::: Alıntı Metin :::

Emsal Mahkeme Kararı Adana Bölge Adliye Mahkemesi 3. Hukuk Dairesi 2021/380 E. 2022/326 K. 14.02.2022 T.

Görüntülediğiniz mahkeme kararı henüz kesinleşmemiştir. Yararlı olması amacıyla eklenmiştir.

T.C. ADANA BAM 3. HUKUK DAİRESİ Esas-Karar No: 2021/380 – 2022/326
T.C.
ADANA
BÖLGE ADLİYE MAHKEMESİ
3. HUKUK DAİRESİ

DOSYA NO : 2021/380
KARAR NO : 2022/326

T Ü R K M İ L L E T İ A D I N A
B Ö L G E A D L İ Y E M A H K E M E S İ K A R A R I

BAŞKAN : …
ÜYE : …
ÜYE : …
KATİP : …

İNCELENEN DOSYANIN
MAHKEMESİ : Adana 3. Asliye Ticaret Mahkemesi
NUMARASI : … Esas, … Karar

DAVACI : …
VEKİLİ : Av. …
DAVALI : 1- …
VEKİLİ : Av. …
DAVALI : 2- …
VEKİLİ : Av. …
DAVA : Tazminat (Ölüm ve cismani zarar sebebiyle açılan tazminat)

:::

» **Görev Yönergeleri**
a) Mahkeme kararına göre incelenen dosya hangi mahkemeye aittir?
b) Aşağıdaki ifadelerin mahkeme kararıyla uyuşup uyuşmadığını belirtin. Her biri için evet ya da hayır deyin ve karardan belirleyici sözcükleri aynen aktarın.
(i) Karar kesinleşmiştir.
(ii) Dava, ölüm ve cismani zarar sebebiyle açılmış bir tazminat davasıdır.
(iii) Karar 14.02.2022 tarihlidir.

::: Veri Kümesi :::

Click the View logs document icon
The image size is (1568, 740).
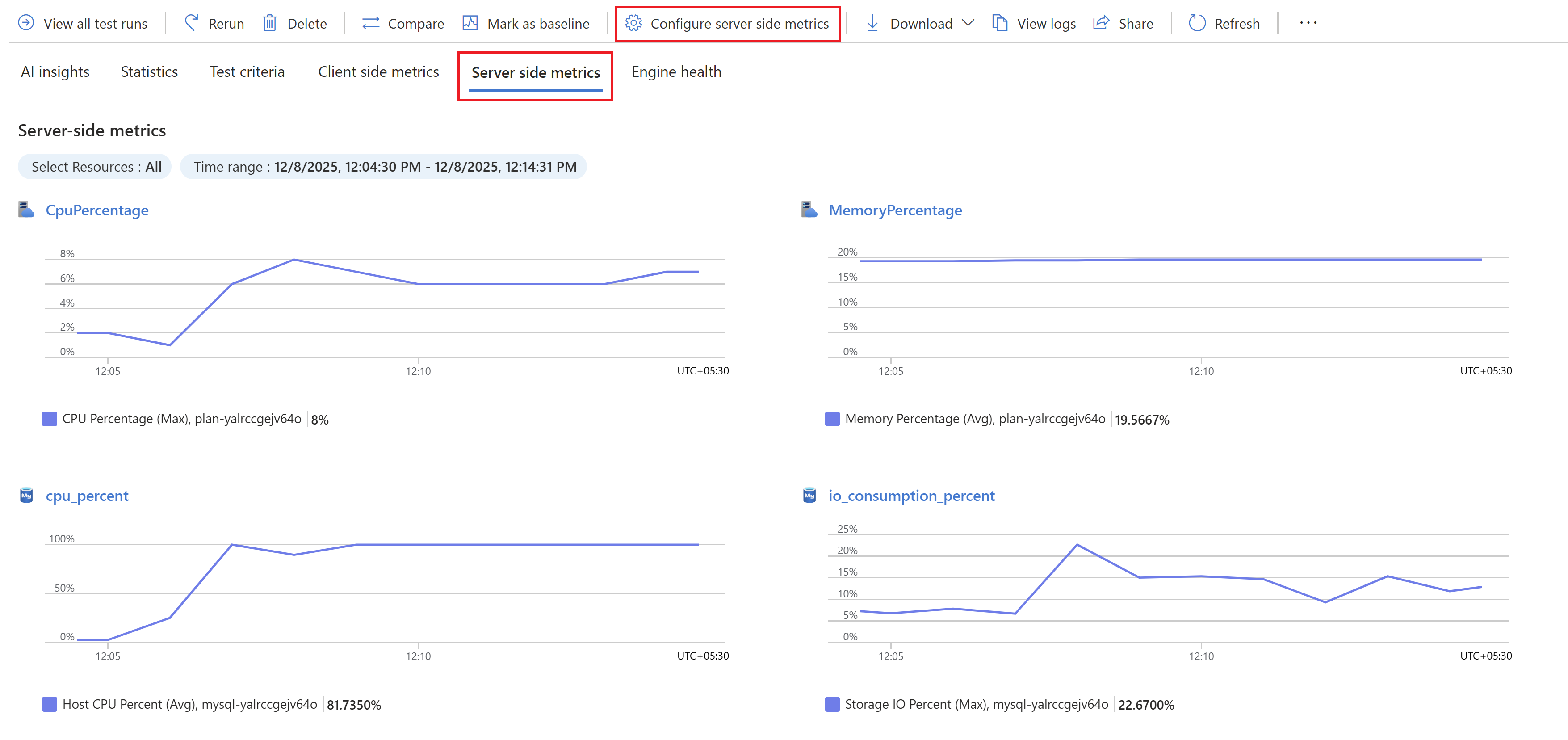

:::

» **Cevap Anahtarı**
a) Adana 3. Asliye Ticaret Mahkemesi

b)
(i) Hayır: "Görüntülediğiniz mahkeme kararı henüz kesinleşmemiştir."
(ii) Evet: "Tazminat (Ölüm ve cismani zarar sebebiyle açılan tazminat)"
(iii) Evet: "14.02.2022 T."